If the employer fires the employee or the employee quits with less than 72 hours’ notice, the employer has 72 hours to prepare the final paycheck and deliver it to the employee.
The amount of the final paycheck must include all of the income earned but not paid. This includes all salary, wages, and overtime earned.
Occasionally, an employer misses the deadline or fails to pay the entire amount due to the employee. The employer must pay the employee a penalty equal to the average daily wage for each day that it fails to pay the full amount due. This penalty accrues for up to 30 days.
If the employer disputes the amount due, it must pay the undisputed amount to avoid the daily penalty until the State of California can resolve the wage and hour dispute.
Compensation for Paid Vacation
California’s employee termination laws require the employer to pay the employee for any accrued paid vacation time (also called paid time off or PTO). The employer calculates the compensation due to the employee based on the amount of vested PTO multiplied by the employee’s final wage at the time of termination.
The mandatory compensation does not include paid sick days. Under California’s labor laws, employers do not need to pay employees for unused sick days at the time of termination.
Access to the Health Plan
One of the greatest concerns among workers is health insurance. With the employer-based health insurance system in the U.S., employees often ask, “After being laid off, what are my rights to health insurance coverage?”
Under both federal and California state law, employers must allow terminated employees to have access to the business’s health plan for up to 36 months.

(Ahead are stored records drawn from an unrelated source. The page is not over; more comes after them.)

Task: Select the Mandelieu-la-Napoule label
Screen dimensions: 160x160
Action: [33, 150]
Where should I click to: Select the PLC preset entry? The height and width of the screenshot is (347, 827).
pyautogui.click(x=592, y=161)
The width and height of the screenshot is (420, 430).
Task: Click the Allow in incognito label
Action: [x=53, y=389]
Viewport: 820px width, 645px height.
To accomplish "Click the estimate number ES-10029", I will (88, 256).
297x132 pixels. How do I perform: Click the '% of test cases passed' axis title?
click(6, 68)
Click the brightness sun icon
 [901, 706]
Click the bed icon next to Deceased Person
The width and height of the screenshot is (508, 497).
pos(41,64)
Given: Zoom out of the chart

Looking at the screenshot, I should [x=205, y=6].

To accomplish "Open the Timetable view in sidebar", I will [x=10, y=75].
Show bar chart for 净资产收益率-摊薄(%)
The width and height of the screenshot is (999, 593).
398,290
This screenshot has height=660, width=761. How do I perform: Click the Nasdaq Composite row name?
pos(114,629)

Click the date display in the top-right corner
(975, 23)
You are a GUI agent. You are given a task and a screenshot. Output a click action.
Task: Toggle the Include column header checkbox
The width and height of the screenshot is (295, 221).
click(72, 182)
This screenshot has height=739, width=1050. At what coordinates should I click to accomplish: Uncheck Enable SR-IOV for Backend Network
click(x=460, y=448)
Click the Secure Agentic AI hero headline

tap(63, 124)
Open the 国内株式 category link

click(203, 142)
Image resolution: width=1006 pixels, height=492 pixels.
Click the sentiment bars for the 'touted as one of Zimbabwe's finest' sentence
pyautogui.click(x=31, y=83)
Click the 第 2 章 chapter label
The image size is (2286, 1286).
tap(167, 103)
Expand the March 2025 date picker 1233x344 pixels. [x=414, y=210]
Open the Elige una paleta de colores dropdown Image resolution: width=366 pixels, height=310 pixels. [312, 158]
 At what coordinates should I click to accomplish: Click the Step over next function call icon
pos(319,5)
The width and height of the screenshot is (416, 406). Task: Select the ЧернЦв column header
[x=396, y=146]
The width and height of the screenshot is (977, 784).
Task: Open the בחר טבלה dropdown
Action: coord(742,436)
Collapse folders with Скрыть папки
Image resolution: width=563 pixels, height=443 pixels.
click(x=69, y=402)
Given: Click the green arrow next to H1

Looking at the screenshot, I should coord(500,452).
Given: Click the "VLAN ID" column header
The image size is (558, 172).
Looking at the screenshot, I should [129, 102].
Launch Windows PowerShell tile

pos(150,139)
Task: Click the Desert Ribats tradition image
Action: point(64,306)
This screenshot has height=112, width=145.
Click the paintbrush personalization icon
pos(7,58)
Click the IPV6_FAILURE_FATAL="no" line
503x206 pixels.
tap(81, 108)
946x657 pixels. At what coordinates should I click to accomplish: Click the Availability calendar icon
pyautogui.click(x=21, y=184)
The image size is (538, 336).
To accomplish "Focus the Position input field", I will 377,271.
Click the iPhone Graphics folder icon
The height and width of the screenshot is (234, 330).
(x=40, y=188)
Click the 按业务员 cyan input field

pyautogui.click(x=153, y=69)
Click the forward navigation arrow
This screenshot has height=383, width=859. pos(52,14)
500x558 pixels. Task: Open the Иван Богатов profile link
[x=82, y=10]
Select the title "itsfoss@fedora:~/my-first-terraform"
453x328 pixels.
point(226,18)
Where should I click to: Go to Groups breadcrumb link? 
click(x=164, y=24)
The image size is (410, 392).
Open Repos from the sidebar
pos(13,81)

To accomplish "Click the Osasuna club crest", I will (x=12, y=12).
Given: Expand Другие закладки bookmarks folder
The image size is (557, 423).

The federal law, called COBRA, requires employers to provide access to the plan for 18 months when an employee quits or is terminated.
A California state law, known as CalCOBRA, supplements the federal law in two ways.
Small Employers
COBRA only covers businesses with 20 or more employees. CalCOBRA covers employers in California with two or more employees.
Additional Time
Employers that have between 2 and 19 employees are not covered by COBRA. CalCOBRA covers these employers and requires that they provide 36 months of access to the health plan they carry.
Employers that have 20 or more employees are covered by COBRA and must provide 18 months of access to the company health plan. CalCOBRA adds 18 months so that former employees of these businesses also receive 36 months of access to the company health plan.
Warning of Layoffs
Workers also have rights immediately before termination of employment. At-will employees usually have no right to a warning before being terminated. But employees may wonder, “After hearing rumors about being laid off, what are my rights to being warned that I will lose my job?”
Under both federal and California employee termination laws, employers must warn employees of mass layoffs. Generally, a business of 100 or more employees must provide 60 days warning for layoffs of more than 50 workers.
A violation of the layoff warning laws gives employees the right to claim back pay and benefits for up to 60 days.
Contractual Benefits
Many workers in California have employment agreements rather than working at-will. Some examples include concert workers, artistic performers, and laborers on motion picture productions.
Contract workers can have additional benefits due upon termination under their contracts. For example, a contract worker might negotiate a deal in which the entire salary comes due if the employer terminates the contract before its term ends.
Another form of contractual benefits comes from collective bargaining agreements. Union workers may have specified benefits from the employer or the union that become payable upon termination.
Protecting Your Employee Rights After Termination
Under California’s statutes of limitations, employees usually have three years to dispute employment matters. But you should consider speaking to an employment attorney in San Diego as soon as you discover a violation of your rights after a job loss. You must act quickly on some disputes to document your claims and begin the administrative or judicial process to resolve them.